When I was expecting my firstborn, I knew that I was on the verge of falling off a cliff…or jumping off of one! I had my dream job teaching dental hygiene and my husband was graduating dental school in a few months. Our life was completely ordered around work and school and we loved it; but he was graduating and joining the military, while I would stay at home. All of our friends wondered aloud to me, just how long it would be till I started back to work again, in the new place, after we moved to our first duty station, after we had our first baby. How long?
No one really believed me when I said, “I’ll be staying home. At least for the first few years.” Years…even a few of them sounded like forever to me and that was more than twelve years ago. But somehow I just knew, without a doubt, that this was what was next for me. And I was a little freaked out, on the inside.
I knew there was a reckoning waiting for me
on the other side of Motherhood.
Or a wrecking.
I read all the books like a good mom-to-be. And none of them prepared me for my new job. None of the books prepared me for the humbling of me. Motherhood is a life of service. To enter into it is to imitate Jesus, “who, though he was in the form of God, did not count equality with God a thing to be grasped, but emptied himself, by taking the form of a servant” (Phil 2:6-7, ESV).
Loving difficult people is where God schools you in loving. It is where you meet Him. It is the hard place where The Rock refines your rough edges. And children are teeny tiny difficult people. So I think the thing that surprised me most about motherhood is that, the only way to prepare for it, is to prepare your heart by knowing God. Keep your heart with all vigilance, for from it flow the springs of life (Prov 4:23).

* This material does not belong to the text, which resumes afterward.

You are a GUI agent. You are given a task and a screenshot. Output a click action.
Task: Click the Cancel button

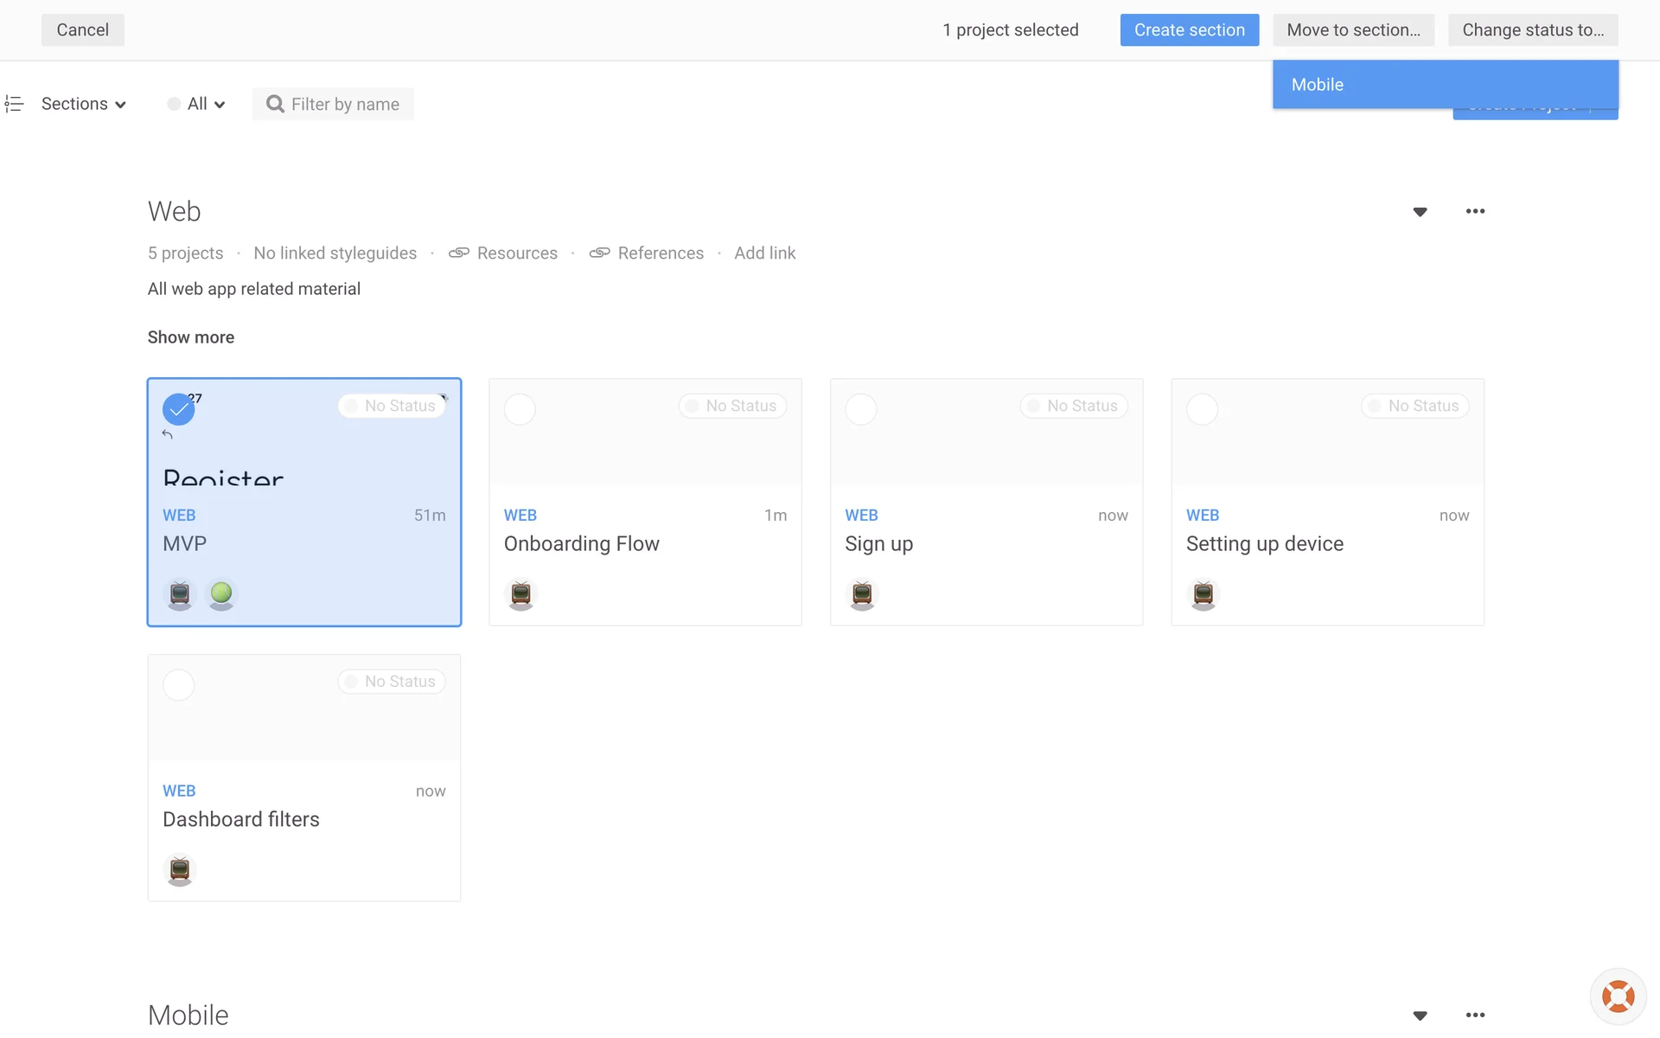pyautogui.click(x=83, y=30)
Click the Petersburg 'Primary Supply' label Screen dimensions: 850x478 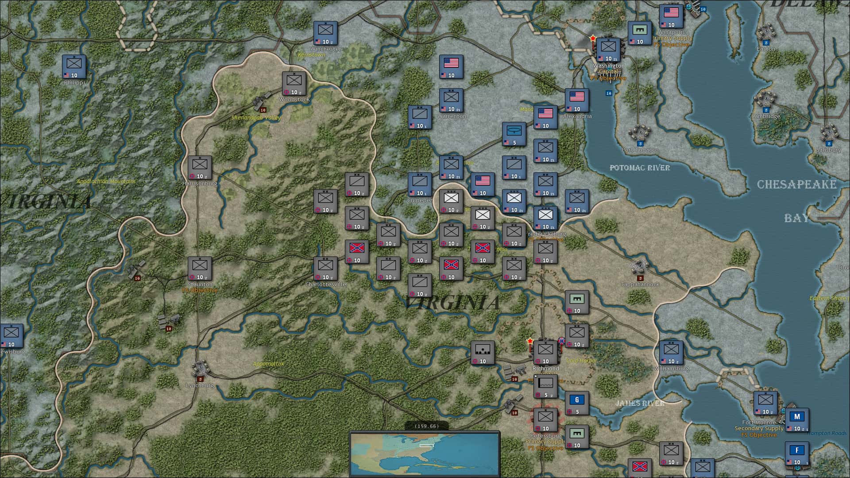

Everything else is OJT (on the job training).
Parenting isn’t a skill or a love language or a philosophy;
it is a practice.
Paul gives us this promise: What you have learned and received and heard and seen in me—practice these things, and the God of peace will be with you (Phil 4:9). At the end of all the stress and the strife and the spiritual growth lies deeper relationship with the God of peace.
So, if you are a mom, how did motherhood change you? If you aren’t one, what has been the humbling of you?